------ Selected extract ------
US20100040325A1

US20100040325A1 - Low-cost multimode optical fiber switch

Info

Publication number: US20100040325A1
Application number: US12/462,641
Authority: US
Inventors: Hus Tigli; Matthew Last; David Sandler
Original assignee: Trex Enterprises Corp
Current assignee: CROSSFIBER Inc
Priority date: 2007-03-26
Filing date: 2009-08-05
Publication date: 2010-02-18

Abstract

A low cost, multimode optical fiber switch in which a MEMS mirror is used to serially reflect input light from a plurality of input optical fibers into a single output fiber or from a single optical fiber into a plurality of output fibers. In a planned demonstration prototype the output fiber is located in the center of four input fibers. In other preferred embodiments of the present invention an array of MEMS mirrors are utilized with a large bundle of fibers containing both input and output fibers. Each MEMS mirror is adapted to reflect light from a number of input fibers one-at-a-time into a single output fiber or to reflect light from a single input fiber into a number of output fibers one-at-a-time.

Description

CROSS REFERENCE TO RELATED APPLICATIONS

The present application is a continuation in part of U.S. patent application Ser. No. 11/728,435, Optical Switch Module, filed Mar. 26, 2007 which is incorporated herein by reference. This application also claims the benefit of Provisional Patent Application Ser. No. 61/188,111 filed Mar. 5, 2008.

FIELD OF THE INVENTION

The present invention is related to optical switches and in particular to MEMS based optical switches.

BACKGROUND OF THE INVENTION

Multi-mode optical fiber is a type of optical fiber mostly used for communication over shorter distances, such as within a building or on a campus. Typical multimode links have data rates of 10 Mbit/s to 10 Gbit/s over link lengths of up to 600 meters—more than sufficient for the majority of premises applications. The equipment used for communications over multi-mode optical fiber is much less expensive than that for single-mode optical fiber. Typical transmission speed/distance limits are 100 Mbit/s for distances up to 2 km, 1 Gbit/s to 500-600 m, and 10 Gbit/s to 300 m.
Multimode fiber has higher “light-gathering” capacity than single-mode optical fiber. In practical terms, the larger core size simplifies connections and also allows the use of lower-cost electronics such as light-emitting diodes and vertical-cavity surface-emitting lasers which operate at the 850 nm wavelength (single-mode fibers used in telecommunications operate at 1310 or 1550 nm and require more expensive laser sources. Multimode fibers exist for nearly all visible wavelengths of light). However, compared to single-mode fibers, the limit on speed times distance is lower. Because multimode fiber has a larger core-size than single mode fiber, it supports more than one propagation mode; hence it is limited by modal dispersion, while single mode is not.

MEMS Mirrors

MEMS mirrors are lithographically produced mirrors that are operated with voltage signals applied through integrated circuits produced with similar lithographic techniques. These mirrors typically are very tiny having dimensions measured in millimeters or fractions of millimeters. They are designed with extremely tight tolerances necessary for proper angular alignment of the various reflective elements, and usually require very sophisticated feedback control systems.
------
* [Goals]:
(A) Answer these from the multimode fiber switch patent, one answer per line, marked (i), (ii), (iii) like the questions:
(i) Where does the output fiber sit in the planned demonstration prototype?
(ii) At what wavelength do the light-emitting diodes and vertical-cavity surface-emitting lasers used with multimode fiber operate?
(iii) Who is the current assignee?
(B) For each statement, say whether the multimode fiber switch patent agrees. Answer yes or no and quote the words from the patent that decide it. Mark your answers (i), (ii), (iii) to match.
(i) Multimode fiber is limited by modal dispersion, but single-mode fiber is not.
(ii) MEMS mirrors typically have dimensions measured in centimeters.
(iii) The application was filed on 2007-03-26.
(C) Continue the multimode fiber switch patent from its last sentence.
------ Supplied data ------
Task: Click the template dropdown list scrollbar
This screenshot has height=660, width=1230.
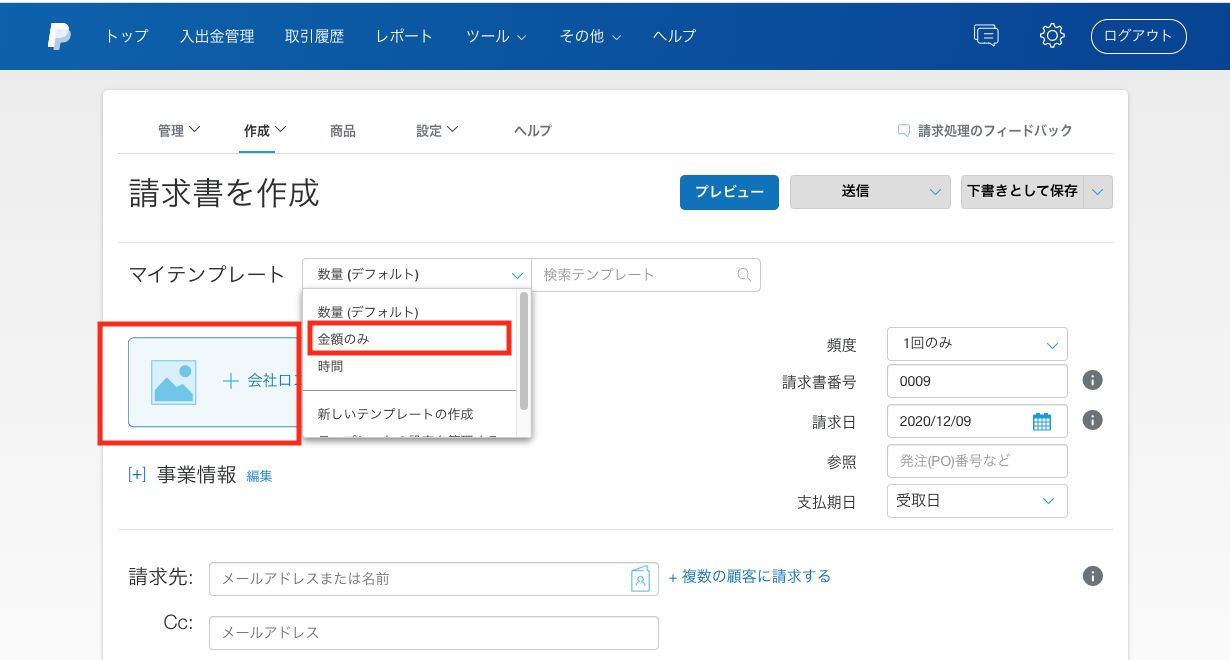Action: click(x=523, y=350)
------
* [Outputs]:
(A)
(i) In the center of four input fibers.
(ii) 850 nm.
(iii) CROSSFIBER Inc.

(B)
(i) Yes: "it is limited by modal dispersion, while single mode is not."
(ii) No: "having dimensions measured in millimeters or fractions of millimeters."
(iii) No: "Filing date: 2009-08-05"

(C)
Automatic All Optical Cross Connect Switches

Recently, a number of optical cross connect switches have become available for switching optical signals directly from one fiber to another, thereby eliminating the need to convert the optical signal to an interim electrical signal. These optical switches incorporate various optical switch elements, such as mirrors, prisms, fiber collimators, and complicated drive mechanisms, to route optical signals through the switch. For some optical switches, MEMS mirrors have been utilized. All optical switches are described in the following patents recently issued which contain features similar to some of the features of the present invention: U.S. Pat. No. 7,190,509, Optically Addressed MEMS and U.S. Pat. No. 7,177,497, Porous Silicon Filter for Wavelength Multiplexing and De-Multiplexing, both of which are incorporated herein by reference.

Applications of All Optical Automatic Cross Connect Switches

Known uses of all optical cross connect switches include (1) use as the principal component in a automated fiber patch panel, (2) use a component of a reconfigurable optical add drop multiplexer system and (3) use for automatic testing and measurement of optical components and systems.

Test and Measurement

Automated all optical cross connect switches can greatly simplify testing of optical components especially components of typical communication networks simultaneously carrying millions of messages.

The Need

Optical fiber switches tend to be very expensive. In many applications the advantages that an optical fiber switch would bring are far outweighed by the cost. What is needed is a low-cost multimode optical fiber switch.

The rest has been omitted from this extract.